Learning Spatially Collaged Fourier Bases for Implicit Neural Representation
This work addresses the issue of artifacts in INR for tasks like image fitting, video representation, and 3D shape representation, offering a novel method that is incremental but provides strong specific gains.
The paper tackles the problem of limited representation capability in Implicit Neural Representation (INR) due to universal Fourier bases, which cause artifacts in local regions, by introducing learnable spatial masks to dispatch distinct Fourier bases into respective regions, resulting in superior reconstruction quality with improvements such as over 3dB PSNR in image fitting and 98.81 IoU in 3D reconstruction.

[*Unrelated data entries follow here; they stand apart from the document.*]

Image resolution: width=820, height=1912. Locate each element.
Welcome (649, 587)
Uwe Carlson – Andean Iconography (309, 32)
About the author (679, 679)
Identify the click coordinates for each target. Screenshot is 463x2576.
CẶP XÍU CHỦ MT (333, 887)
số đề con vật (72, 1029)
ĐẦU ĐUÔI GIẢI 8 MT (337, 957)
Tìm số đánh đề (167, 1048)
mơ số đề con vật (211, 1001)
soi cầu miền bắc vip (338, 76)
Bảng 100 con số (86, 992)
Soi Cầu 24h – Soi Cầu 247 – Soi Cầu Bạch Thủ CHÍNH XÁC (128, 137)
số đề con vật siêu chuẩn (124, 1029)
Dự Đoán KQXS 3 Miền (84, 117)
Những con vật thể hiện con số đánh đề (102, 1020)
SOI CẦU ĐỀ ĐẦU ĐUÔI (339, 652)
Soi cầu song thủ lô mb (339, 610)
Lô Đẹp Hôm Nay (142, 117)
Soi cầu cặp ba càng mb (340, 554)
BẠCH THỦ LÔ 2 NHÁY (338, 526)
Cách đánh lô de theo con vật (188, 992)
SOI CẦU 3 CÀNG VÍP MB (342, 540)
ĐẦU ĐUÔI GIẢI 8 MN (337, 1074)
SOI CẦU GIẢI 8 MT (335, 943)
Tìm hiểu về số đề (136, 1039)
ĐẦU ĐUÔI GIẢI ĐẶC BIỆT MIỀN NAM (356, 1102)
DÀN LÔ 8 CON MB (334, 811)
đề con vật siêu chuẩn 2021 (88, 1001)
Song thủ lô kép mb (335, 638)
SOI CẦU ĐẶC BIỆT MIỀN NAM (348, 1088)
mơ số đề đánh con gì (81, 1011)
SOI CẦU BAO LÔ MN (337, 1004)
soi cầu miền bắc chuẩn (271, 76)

Existing approaches to Implicit Neural Representation (INR) can be interpreted as a global scene representation via a linear combination of Fourier bases of different frequencies. However, such universal basis functions can limit the representation capability in local regions where a specific component is unnecessary, resulting in unpleasant artifacts. To this end, we introduce a learnable spatial mask that effectively dispatches distinct Fourier bases into respective regions. This translates into collaging Fourier patches, thus enabling an accurate representation of complex signals. Comprehensive experiments demonstrate the superior reconstruction quality of the proposed approach over existing baselines across various INR tasks, including image fitting, video representation, and 3D shape representation. Our method outperforms all other baselines, improving the image fitting PSNR by over 3dB and 3D reconstruction to 98.81 IoU and 0.0011 Chamfer Distance.